[Given records — start]
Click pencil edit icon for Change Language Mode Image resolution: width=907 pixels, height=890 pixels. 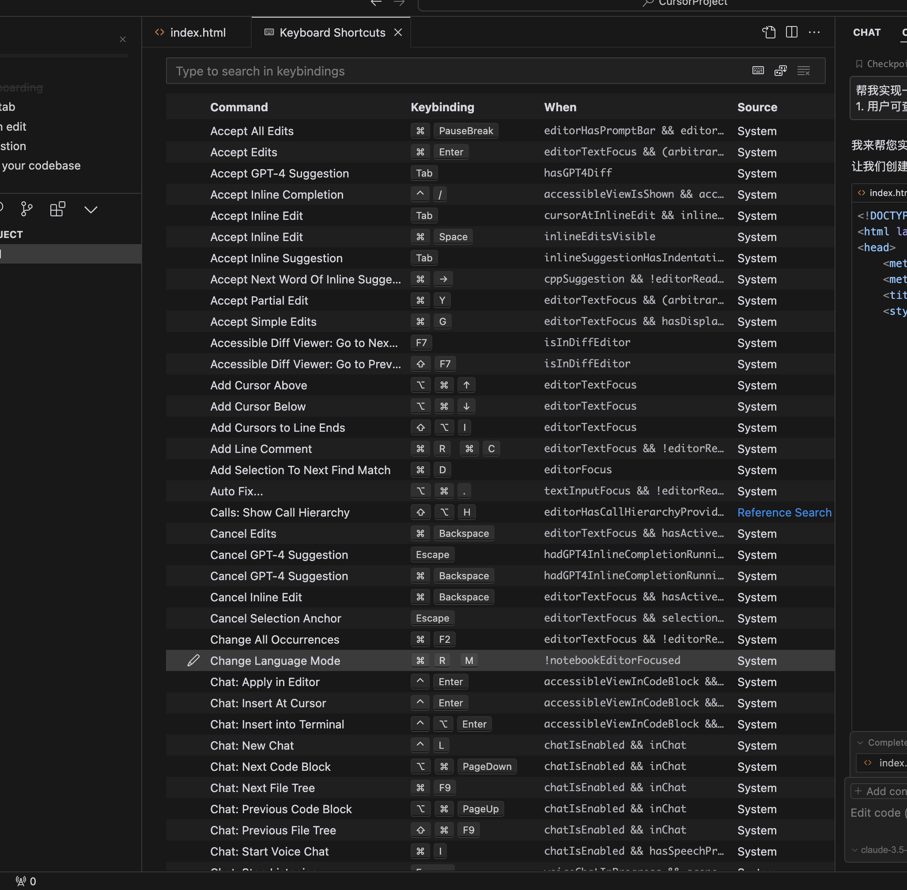tap(194, 660)
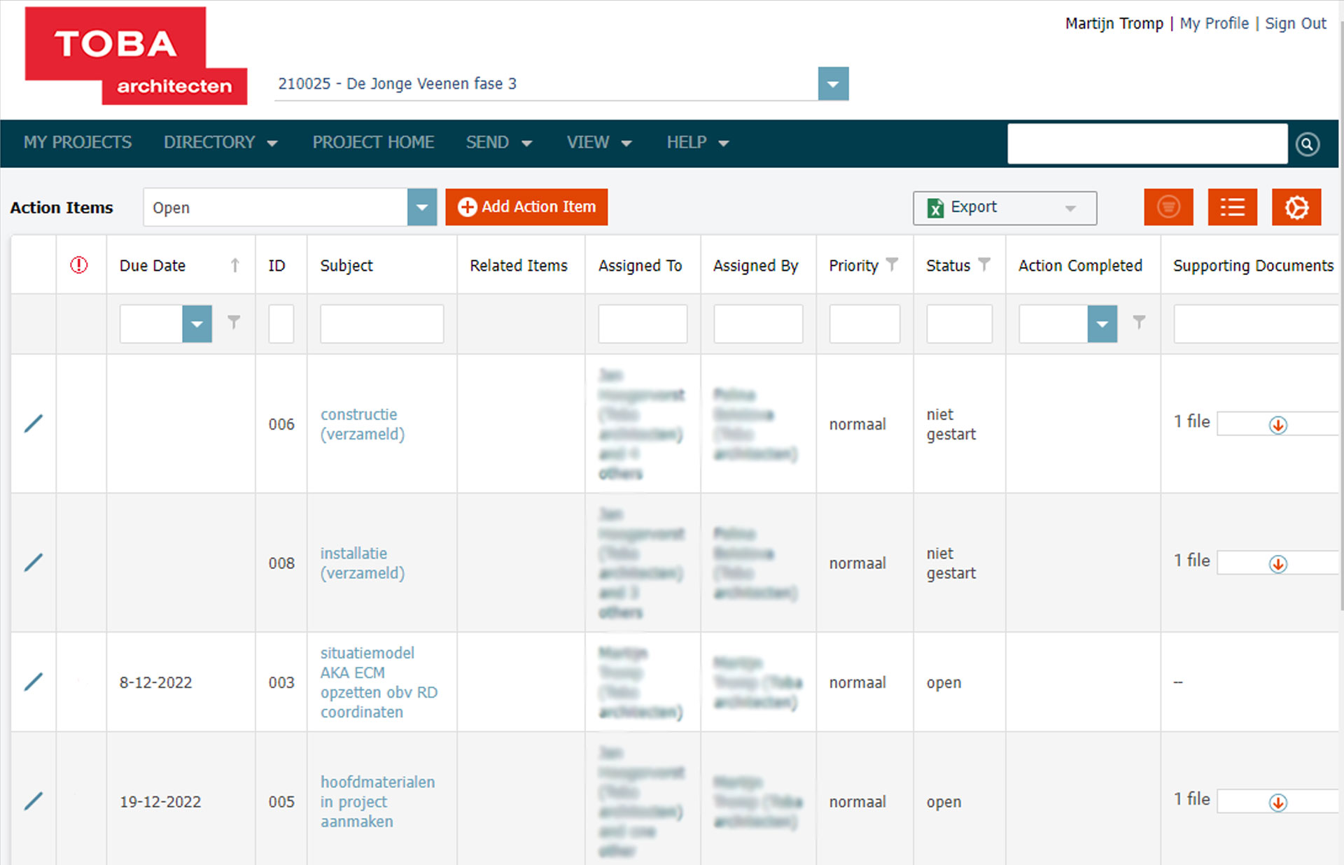Download file for constructie (verzameld)
This screenshot has width=1344, height=865.
tap(1278, 425)
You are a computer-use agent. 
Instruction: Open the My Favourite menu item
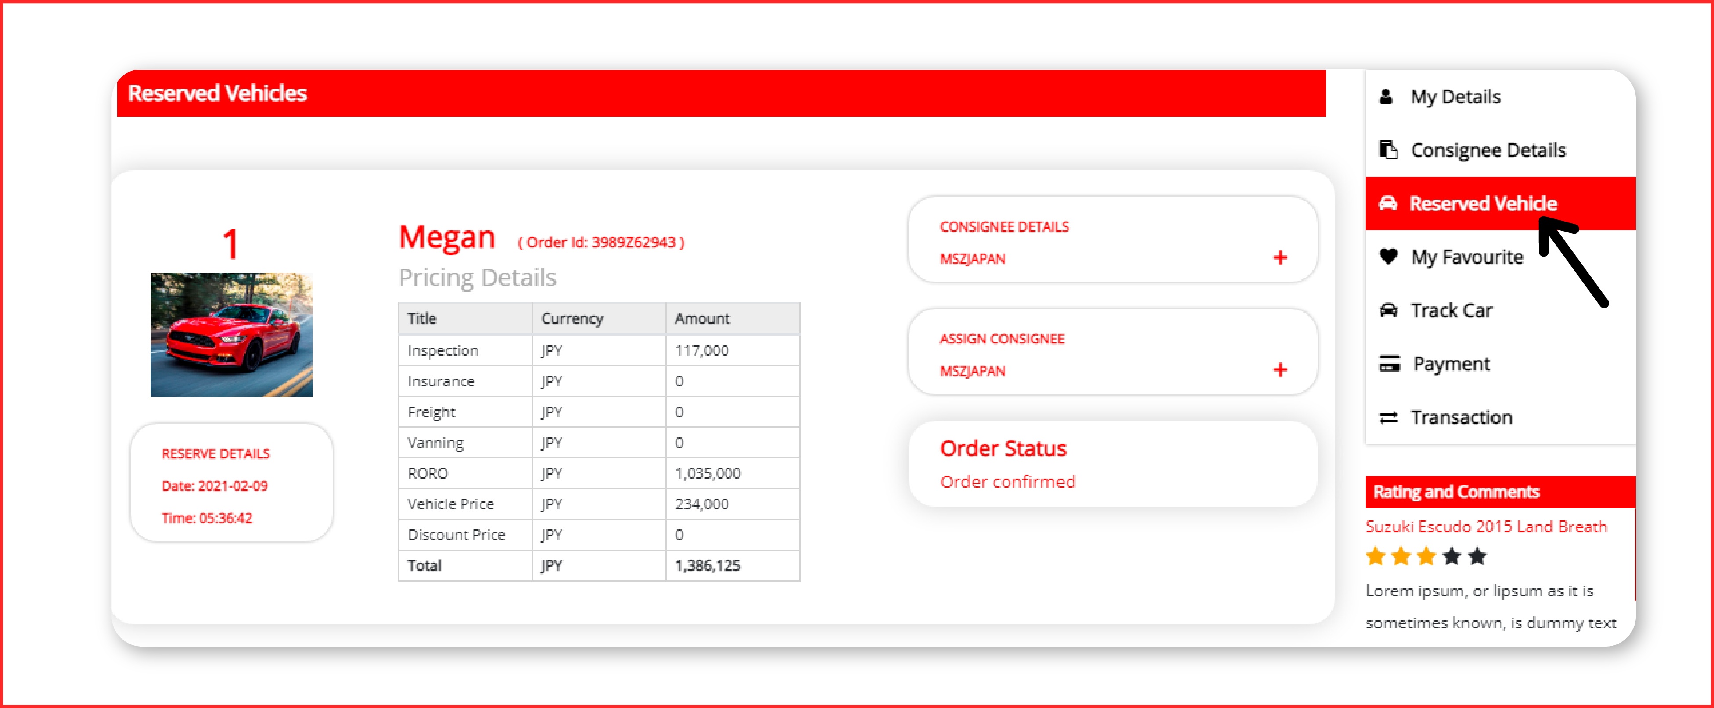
[Given records — finish]
Print exactly, and print only, the lines from the line with "You are a computer-use agent." through the last line of the entries, both ends included. No pictures belong in the result.

*Response area*.
You are a computer-use agent. 
Instruction: Open the My Favourite menu item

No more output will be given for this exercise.